Directive 1: Rewrite the records starting at their first line and stopping after the line that contains "pyautogui.click(x=1774, y=32)", with "WeChat" changed to "Telegram" and nothing else altered.

--- Quoted text ---

The exhibit features the extraordinary work of world-renowned painter Tom Fritz who specializes in depicting motor cars, hot rods, and motorcycles. His detailed paintings featuring vivid colors bring drag races and motorsports alive with action-filled images. “You can hear the sounds of the engines as you walk around,” observed one attendee. Fritz captures in paint compelling images of muscle cars and roadsters in action. His work seems to put the viewer right in the middle of the energy and chaos of an illicit drag race or even a sanctioned Formula 1 championship.

The San Fernando Valley raised Fritz grew up amid the pervasive Southern California car culture of the 1960s and ’70s where hot rods, speedsters, stock cars, and woodies were the grownup toys of boys’ dreams. The fine artist now paints these racers, vintage cars, and motorcycles too as an official Harley Davidson artist. He won countless awards for his artistry and is especially proud to have been chosen by the United States Postal Service to paint a muscle car series of stamps in 2013. A new series of pony car stamps will be issued in 2022. It’s a far leap for the man who described himself as a one-time lawnmower mechanic to a first-class artist with collectors worldwide.

Fritz first picked up a paintbrush at age seven. When his mother brought home a paint-by-number kit, he said he “fell in love with the smell of the paints.” It wasn’t long before he got bored with the image he was supposed to copy and soon destroyed it to create his own. He was self-taught until he honed his skills at Cal State Northridge.

--- Material supplied ---

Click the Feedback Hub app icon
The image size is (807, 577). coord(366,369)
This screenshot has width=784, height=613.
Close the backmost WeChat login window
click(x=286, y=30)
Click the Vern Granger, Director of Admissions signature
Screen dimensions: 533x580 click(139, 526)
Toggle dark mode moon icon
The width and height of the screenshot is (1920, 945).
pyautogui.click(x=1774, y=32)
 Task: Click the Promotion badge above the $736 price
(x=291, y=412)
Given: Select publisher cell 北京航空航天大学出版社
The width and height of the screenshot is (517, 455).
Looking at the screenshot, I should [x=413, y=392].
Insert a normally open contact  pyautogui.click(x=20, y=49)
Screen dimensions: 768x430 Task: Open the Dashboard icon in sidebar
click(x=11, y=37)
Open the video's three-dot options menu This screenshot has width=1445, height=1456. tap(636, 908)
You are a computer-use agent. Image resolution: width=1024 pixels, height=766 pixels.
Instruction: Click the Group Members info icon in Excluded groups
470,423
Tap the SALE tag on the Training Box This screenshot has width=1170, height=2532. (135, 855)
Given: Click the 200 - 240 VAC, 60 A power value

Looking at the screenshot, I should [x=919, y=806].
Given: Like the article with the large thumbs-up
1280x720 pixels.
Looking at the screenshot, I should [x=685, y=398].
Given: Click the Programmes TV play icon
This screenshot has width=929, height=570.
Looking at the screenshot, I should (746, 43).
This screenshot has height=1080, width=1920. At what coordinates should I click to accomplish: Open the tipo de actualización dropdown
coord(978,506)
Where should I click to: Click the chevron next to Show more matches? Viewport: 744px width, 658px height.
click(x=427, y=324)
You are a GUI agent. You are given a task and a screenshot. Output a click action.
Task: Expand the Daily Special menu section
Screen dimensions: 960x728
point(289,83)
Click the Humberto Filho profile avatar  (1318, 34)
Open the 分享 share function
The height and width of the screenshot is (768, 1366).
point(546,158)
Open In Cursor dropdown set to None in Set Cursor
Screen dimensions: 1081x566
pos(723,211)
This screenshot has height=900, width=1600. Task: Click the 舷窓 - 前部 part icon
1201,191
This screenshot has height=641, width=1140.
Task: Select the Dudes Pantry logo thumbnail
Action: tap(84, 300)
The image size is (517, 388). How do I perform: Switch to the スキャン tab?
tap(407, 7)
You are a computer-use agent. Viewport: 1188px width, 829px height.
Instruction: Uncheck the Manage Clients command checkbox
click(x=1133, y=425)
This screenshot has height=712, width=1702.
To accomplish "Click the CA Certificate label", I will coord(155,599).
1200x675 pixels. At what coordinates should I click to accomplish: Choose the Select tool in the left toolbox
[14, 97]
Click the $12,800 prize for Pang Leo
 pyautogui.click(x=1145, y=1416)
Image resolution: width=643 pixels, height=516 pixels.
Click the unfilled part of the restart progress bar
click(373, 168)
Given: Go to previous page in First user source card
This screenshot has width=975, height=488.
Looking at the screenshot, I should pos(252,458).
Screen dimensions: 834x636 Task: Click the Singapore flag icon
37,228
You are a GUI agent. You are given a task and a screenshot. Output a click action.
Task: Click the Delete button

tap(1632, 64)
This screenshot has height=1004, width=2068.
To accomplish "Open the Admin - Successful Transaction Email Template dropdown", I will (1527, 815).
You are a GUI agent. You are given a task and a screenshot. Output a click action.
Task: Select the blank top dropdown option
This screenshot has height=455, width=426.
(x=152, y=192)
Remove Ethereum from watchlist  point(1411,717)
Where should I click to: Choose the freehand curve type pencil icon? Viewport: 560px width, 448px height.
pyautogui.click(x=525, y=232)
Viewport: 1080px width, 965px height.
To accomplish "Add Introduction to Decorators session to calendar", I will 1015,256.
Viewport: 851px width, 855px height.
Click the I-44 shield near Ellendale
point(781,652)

---

Directive 2: Write out the full passage about the Tom Fritz exhibit again, word for word.

Task answer 1:
Click the Feedback Hub app icon
The image size is (807, 577). coord(366,369)
This screenshot has width=784, height=613.
Close the backmost Telegram login window
click(x=286, y=30)
Click the Vern Granger, Director of Admissions signature
Screen dimensions: 533x580 click(139, 526)
Toggle dark mode moon icon
The width and height of the screenshot is (1920, 945).
pyautogui.click(x=1774, y=32)

Task answer 2:
The exhibit features the extraordinary work of world-renowned painter Tom Fritz who specializes in depicting motor cars, hot rods, and motorcycles. His detailed paintings featuring vivid colors bring drag races and motorsports alive with action-filled images. “You can hear the sounds of the engines as you walk around,” observed one attendee. Fritz captures in paint compelling images of muscle cars and roadsters in action. His work seems to put the viewer right in the middle of the energy and chaos of an illicit drag race or even a sanctioned Formula 1 championship.

The San Fernando Valley raised Fritz grew up amid the pervasive Southern California car culture of the 1960s and ’70s where hot rods, speedsters, stock cars, and woodies were the grownup toys of boys’ dreams. The fine artist now paints these racers, vintage cars, and motorcycles too as an official Harley Davidson artist. He won countless awards for his artistry and is especially proud to have been chosen by the United States Postal Service to paint a muscle car series of stamps in 2013. A new series of pony car stamps will be issued in 2022. It’s a far leap for the man who described himself as a one-time lawnmower mechanic to a first-class artist with collectors worldwide.

Fritz first picked up a paintbrush at age seven. When his mother brought home a paint-by-number kit, he said he “fell in love with the smell of the paints.” It wasn’t long before he got bored with the image he was supposed to copy and soon destroyed it to create his own. He was self-taught until he honed his skills at Cal State Northridge.